▶ Objetivos:
1 - Extraiga del texto sobre Gramsci, sin alteración alguna, el fragmento comprendido entre "A 200 años del" y "fuerza históricamente determinadas.", ambos incluidos.
2 - Copie de manera literal las líneas de los registros que van desde su inicio hasta la línea que contiene "হালকা বক্স রঙ", esta incluida.

*** Texto proporcionado ***

El año pasado, una poeta argentina que vive en los Estados Unidos, que escapó a la dictadura cívico-militar de los años 70s, fue de vacaciones a Italia y mostró una bella foto hecha en Roma. Le habían gustado unas palabras escritas sobre un muro bajo un símbolo nazi que ella, evidentemente, no conocía. Fuera del contexto histórico, en el molino de carne del post-moderno y de la “post verdad”, hasta las bellas palabras pueden inducir al error, despistar y desorientar.
A 200 años del nacimiento de Marx, el capital ha afinado los instrumentos para manipular las conciencias, convenciendo a los oprimidos a lustrar con esmero las cadenas impuestas por sus opresores. Italia es la Patria de Gramsci, muerto el 27 de abril de 1937 después de diez años de dura cárcel en las galeras del fascismo. Pero en el circo post-moderno de la Italia sin memoria, lo han celebrado hasta los personajes de la izquierda que lo habrían hecho revolcarse en su tumba.
En sus bocas, las palabras del revolucionario comunista sobre el rol de la cultura y de la hegemonía se han convertido en plumas en el viento: despojadas del conflicto y de las imposiciones de las relaciones de fuerza históricamente determinadas.
La hipocresía impera. El fuerte acto de acusación de Gramsci contra los indiferentes (Odio los indiferentes), contra aquellos que se dicen neutrales o “apolíticos”, se ha convertido en un eslogan bueno para todas las plumas: también para aquellas al servicio del capital o para aquellas que, en su vida, no han arriesgado ni siquiera una miga de sus cómodas existencias de profesores, periodistas y eternos grillos hablantes.
Escribía Gramsci: “Odio a los indiferentes también por esto: porque me turba su lloriqueo de eternos inocentes. Pido cuenta a cada uno de ellos del cómo ha desarrollado el deber que la vida les ha puesto y les pone cotidianamente, de lo que han hecho y especialmente de lo que no han hecho”. Gramsci ha sido también un extraordinario periodista y, en su requisitoria contra la cultura abstracta y académica, ha escrito: “La cultura es organización, disciplina del propio yo interior, es toma de conciencia de la propia personalidad, es conquista de conciencia superior, por la que se logra comprender el propio valor histórico, la propia función en la vida, los propios derechos y deberes”.
La cultura, la historia, el marxismo, entendidos en sentido gramsciano – es decir como guía para la acción-, ayudan a desenmascarar a los falsos profetas, escondidos detrás de falsos símbolos y también detrás de nuestras banderas: listos en la primera ocasión a tirarles en el lodo. Ser cultos para ser libres, decía José Martí.
¿Cómo reconocer a los falsos profetas de los líderes verdaderos? Un buen criterio es siempre el de la responsabilidad, de la coherencia entre el decir y el hacer, del ejemplo: aquel dado por Hugo Chávez luego de la derrota de la rebelión cívico-militar, dirigida por él en 1992. Lo que ha dado confianza al pueblo en la promesa de que habría habido otra ocasión (el “por ahora”). Luego, confiando en la teoría como guía para la acción, es necesario mirar más allá de las palabras, la propaganda, la adulación y el dogmatismo: mirar a los programas, a la dirección a tomar y también a los obstáculos.

*** Datos proporcionados ***

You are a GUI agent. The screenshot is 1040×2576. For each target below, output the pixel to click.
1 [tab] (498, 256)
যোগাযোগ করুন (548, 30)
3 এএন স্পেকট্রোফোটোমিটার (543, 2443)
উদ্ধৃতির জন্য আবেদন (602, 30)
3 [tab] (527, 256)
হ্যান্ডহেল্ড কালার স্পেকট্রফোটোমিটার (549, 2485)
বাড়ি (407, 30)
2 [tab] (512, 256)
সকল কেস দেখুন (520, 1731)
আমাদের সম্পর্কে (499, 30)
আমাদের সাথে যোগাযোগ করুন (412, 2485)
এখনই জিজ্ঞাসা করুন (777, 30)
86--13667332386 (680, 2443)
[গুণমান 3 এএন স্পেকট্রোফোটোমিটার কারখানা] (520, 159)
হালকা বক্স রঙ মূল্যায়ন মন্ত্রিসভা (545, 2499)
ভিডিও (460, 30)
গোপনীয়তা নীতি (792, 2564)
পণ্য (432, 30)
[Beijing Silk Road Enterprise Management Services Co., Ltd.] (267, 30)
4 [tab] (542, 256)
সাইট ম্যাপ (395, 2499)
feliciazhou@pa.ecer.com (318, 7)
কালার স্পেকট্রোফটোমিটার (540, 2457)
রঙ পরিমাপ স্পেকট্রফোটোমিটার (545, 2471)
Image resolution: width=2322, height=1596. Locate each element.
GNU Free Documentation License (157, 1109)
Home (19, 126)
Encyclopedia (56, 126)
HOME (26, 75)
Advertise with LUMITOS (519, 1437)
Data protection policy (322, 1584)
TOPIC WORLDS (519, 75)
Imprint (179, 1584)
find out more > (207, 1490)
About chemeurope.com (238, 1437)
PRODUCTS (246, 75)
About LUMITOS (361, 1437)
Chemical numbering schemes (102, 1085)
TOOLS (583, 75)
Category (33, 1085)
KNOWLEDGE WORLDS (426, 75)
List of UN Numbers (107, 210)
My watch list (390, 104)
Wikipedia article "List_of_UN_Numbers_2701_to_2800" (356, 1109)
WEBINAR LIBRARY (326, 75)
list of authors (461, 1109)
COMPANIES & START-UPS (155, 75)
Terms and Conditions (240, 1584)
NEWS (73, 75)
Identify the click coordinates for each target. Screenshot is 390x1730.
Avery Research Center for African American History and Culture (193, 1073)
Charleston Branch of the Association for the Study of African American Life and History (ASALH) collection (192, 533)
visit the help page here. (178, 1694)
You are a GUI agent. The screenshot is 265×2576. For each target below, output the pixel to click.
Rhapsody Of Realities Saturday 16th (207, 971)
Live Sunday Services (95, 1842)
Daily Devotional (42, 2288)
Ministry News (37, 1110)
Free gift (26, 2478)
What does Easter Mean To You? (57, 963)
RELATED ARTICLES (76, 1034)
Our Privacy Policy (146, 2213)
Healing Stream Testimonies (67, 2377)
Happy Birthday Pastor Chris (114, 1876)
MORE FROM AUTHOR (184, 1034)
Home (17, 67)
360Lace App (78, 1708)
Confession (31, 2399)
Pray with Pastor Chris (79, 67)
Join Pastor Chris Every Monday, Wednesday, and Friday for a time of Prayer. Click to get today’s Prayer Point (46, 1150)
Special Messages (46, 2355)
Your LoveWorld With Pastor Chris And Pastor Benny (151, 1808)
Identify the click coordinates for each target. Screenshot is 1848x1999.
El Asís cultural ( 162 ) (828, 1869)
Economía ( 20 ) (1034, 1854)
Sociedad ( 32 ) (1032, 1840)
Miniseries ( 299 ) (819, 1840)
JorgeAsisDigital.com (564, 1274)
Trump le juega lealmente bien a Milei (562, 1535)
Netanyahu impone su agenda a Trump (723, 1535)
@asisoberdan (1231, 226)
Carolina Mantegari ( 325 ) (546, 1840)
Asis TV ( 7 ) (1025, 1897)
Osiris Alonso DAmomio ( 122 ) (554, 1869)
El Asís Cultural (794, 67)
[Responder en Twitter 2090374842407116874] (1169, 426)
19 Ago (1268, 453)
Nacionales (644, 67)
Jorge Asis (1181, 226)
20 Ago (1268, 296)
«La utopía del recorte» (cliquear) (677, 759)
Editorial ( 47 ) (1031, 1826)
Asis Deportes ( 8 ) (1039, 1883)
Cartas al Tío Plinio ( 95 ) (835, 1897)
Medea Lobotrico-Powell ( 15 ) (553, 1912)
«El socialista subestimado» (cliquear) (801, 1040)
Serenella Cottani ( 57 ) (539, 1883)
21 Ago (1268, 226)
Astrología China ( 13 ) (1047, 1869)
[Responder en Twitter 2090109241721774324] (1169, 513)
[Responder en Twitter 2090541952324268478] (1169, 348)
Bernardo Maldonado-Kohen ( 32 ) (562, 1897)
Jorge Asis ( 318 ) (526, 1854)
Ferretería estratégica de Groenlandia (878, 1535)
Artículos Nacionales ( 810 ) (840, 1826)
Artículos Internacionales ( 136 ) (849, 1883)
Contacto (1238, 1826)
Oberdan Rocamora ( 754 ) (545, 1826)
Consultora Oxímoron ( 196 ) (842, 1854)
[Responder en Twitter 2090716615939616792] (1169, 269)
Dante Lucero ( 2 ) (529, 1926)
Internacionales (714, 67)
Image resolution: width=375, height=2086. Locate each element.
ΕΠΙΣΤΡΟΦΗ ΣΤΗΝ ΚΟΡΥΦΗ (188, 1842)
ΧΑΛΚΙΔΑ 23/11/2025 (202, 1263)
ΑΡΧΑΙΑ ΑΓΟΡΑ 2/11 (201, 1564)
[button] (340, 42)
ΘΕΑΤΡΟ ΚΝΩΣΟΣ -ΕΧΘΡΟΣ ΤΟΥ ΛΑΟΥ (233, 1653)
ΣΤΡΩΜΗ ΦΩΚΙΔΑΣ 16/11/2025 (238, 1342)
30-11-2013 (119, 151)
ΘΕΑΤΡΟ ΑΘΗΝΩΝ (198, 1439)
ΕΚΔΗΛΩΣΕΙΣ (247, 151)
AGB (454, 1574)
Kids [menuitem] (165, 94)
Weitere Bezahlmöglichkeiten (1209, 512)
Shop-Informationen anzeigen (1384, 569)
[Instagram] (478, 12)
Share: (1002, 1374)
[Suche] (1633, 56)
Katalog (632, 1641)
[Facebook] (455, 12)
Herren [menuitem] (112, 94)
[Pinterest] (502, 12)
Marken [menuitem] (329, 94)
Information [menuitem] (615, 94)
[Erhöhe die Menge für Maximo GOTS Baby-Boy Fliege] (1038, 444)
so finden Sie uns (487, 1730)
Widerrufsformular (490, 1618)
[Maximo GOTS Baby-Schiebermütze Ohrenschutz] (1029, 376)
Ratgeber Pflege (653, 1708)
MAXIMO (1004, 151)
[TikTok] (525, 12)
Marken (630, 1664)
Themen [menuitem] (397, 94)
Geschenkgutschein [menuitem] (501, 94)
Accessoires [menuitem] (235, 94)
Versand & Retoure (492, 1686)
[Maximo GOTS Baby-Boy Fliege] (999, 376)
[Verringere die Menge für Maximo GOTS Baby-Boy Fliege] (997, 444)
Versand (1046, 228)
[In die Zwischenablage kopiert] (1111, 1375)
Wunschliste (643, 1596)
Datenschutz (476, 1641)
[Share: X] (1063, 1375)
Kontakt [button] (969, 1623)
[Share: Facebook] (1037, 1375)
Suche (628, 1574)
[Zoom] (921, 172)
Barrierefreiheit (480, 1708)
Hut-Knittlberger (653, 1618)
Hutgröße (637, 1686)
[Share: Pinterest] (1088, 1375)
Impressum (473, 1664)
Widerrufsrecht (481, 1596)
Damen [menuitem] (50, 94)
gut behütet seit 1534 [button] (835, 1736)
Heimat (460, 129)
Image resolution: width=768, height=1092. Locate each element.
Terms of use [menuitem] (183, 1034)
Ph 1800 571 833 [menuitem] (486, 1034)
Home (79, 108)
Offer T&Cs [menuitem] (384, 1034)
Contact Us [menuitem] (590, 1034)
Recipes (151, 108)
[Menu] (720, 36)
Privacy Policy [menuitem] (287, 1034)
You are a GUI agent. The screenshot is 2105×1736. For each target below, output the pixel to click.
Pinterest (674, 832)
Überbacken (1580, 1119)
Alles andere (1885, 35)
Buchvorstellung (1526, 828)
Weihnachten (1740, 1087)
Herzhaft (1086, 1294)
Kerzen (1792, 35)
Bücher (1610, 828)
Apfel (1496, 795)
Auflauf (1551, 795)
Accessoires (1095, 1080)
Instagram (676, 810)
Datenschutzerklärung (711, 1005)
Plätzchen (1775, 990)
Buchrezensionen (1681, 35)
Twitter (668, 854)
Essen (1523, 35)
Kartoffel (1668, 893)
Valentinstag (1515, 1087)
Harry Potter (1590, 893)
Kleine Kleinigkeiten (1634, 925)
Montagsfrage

***

▶ Respuestas:
1 -
A 200 años del nacimiento de Marx, el capital ha afinado los instrumentos para manipular las conciencias, convenciendo a los oprimidos a lustrar con esmero las cadenas impuestas por sus opresores. Italia es la Patria de Gramsci, muerto el 27 de abril de 1937 después de diez años de dura cárcel en las galeras del fascismo. Pero en el circo post-moderno de la Italia sin memoria, lo han celebrado hasta los personajes de la izquierda que lo habrían hecho revolcarse en su tumba.
En sus bocas, las palabras del revolucionario comunista sobre el rol de la cultura y de la hegemonía se han convertido en plumas en el viento: despojadas del conflicto y de las imposiciones de las relaciones de fuerza históricamente determinadas.

2 -
You are a GUI agent. The screenshot is 1040×2576. For each target below, output the pixel to click.
1 [tab] (498, 256)
যোগাযোগ করুন (548, 30)
3 এএন স্পেকট্রোফোটোমিটার (543, 2443)
উদ্ধৃতির জন্য আবেদন (602, 30)
3 [tab] (527, 256)
হ্যান্ডহেল্ড কালার স্পেকট্রফোটোমিটার (549, 2485)
বাড়ি (407, 30)
2 [tab] (512, 256)
সকল কেস দেখুন (520, 1731)
আমাদের সম্পর্কে (499, 30)
আমাদের সাথে যোগাযোগ করুন (412, 2485)
এখনই জিজ্ঞাসা করুন (777, 30)
86--13667332386 (680, 2443)
[গুণমান 3 এএন স্পেকট্রোফোটোমিটার কারখানা] (520, 159)
হালকা বক্স রঙ মূল্যায়ন মন্ত্রিসভা (545, 2499)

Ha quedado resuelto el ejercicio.